ADVERTISEMENT
Follow detikFinance Follow Linkedin
Jumat, 09 Agu 2019 09:39 WIB

JK Hingga Darmin Kumpul di Hotel Borobudur, Apa yang Dibahas?

Fadhly Fauzi Rachman - detikFinance
Foto: Diskusi Transformasi Ekonomi (Fadhly F Rachman/detikFinance) Foto: Diskusi Transformasi Ekonomi (Fadhly F Rachman/detikFinance)
Jakarta - Wakil Presiden Jusuf Kalla (JK) pagi ini menghadiri acara seminar nasiona bertema Transformasi Ekonomi untuk Indonesia Maju di hotel Borobudur, Jakarta Pusat, Jumat (9/8/2019).

Selain JK, hadir juga sejumlah pejabat lainnya di sana seperti Menteri Koordinator Bidang Perekonomian Darmin Nasution selaku tuaj n rumah acara, Menteri Keuangan Sri Mulyani Indrawati, Gubernur Bank Indonesia Perry Warjiyo, hingga Kepala BKPM Thomas Prikasih Lembong. Hadir juga di sana Ketua Umum Kadin Indonesia Rosan Roeslani.

Mereka berkumpul di Hotel Borobudur dalam rangka memperingati hari ulang tahun ke-53 Kementerian Koordinator Bidang Perekonomian dan hari ulang tahun ke-74 Kemerdekaan Republik Indonesia.


Dalam seminar tersebut para pejabat akan membahas berbagai hal di sektor ekonomi. Sri Mulyani misalnya, akan membahas kebijakan fiskan untuk mendorong transformasi ekonomi, lalu ada Perry Warjiyo yang akan membahas kebijakan moneter untuk transformasi ekonomi.

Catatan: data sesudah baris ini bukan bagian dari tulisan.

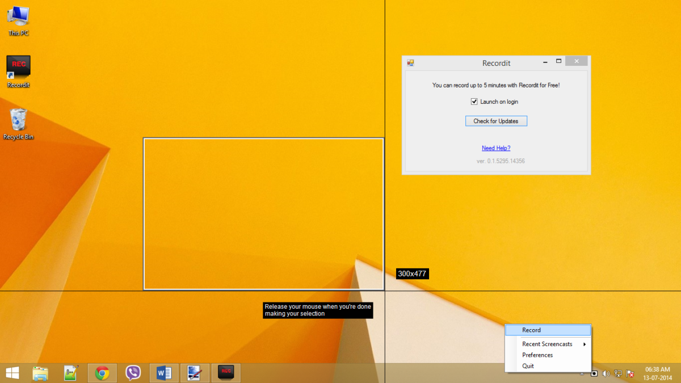
Task: Open the Recycle Bin desktop icon
Action: (18, 123)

"Acara ini kita laksanakan sehubungan dengan ulang tahun Kementerian Koordinator Bidang Ekonomu yang ke-53. Pemerintahan sudah memasuki tahun kinerjanya kita mampu mewujudkan pertumbuhan mungkin bukan yang paling tinggi, tapi cukup baik di antara berbagai negara dalam lingkungan global yang memang sedang bergejolak," kata Darmin dalam sambutannya di lokasi.

Kemudian pada seminar di sesi siang hari, acara ini akan dihadiri Menteri Perdagangan Enggartiasto Lukita, Menteri Ketenagakerjaan Hanif Dhakiri, Menteri Agraria dan Tata Ruang Sofyan Djalil, hingga Ketua Asosiasi Pengusaha Indonesia Hariyadi Sukamdani.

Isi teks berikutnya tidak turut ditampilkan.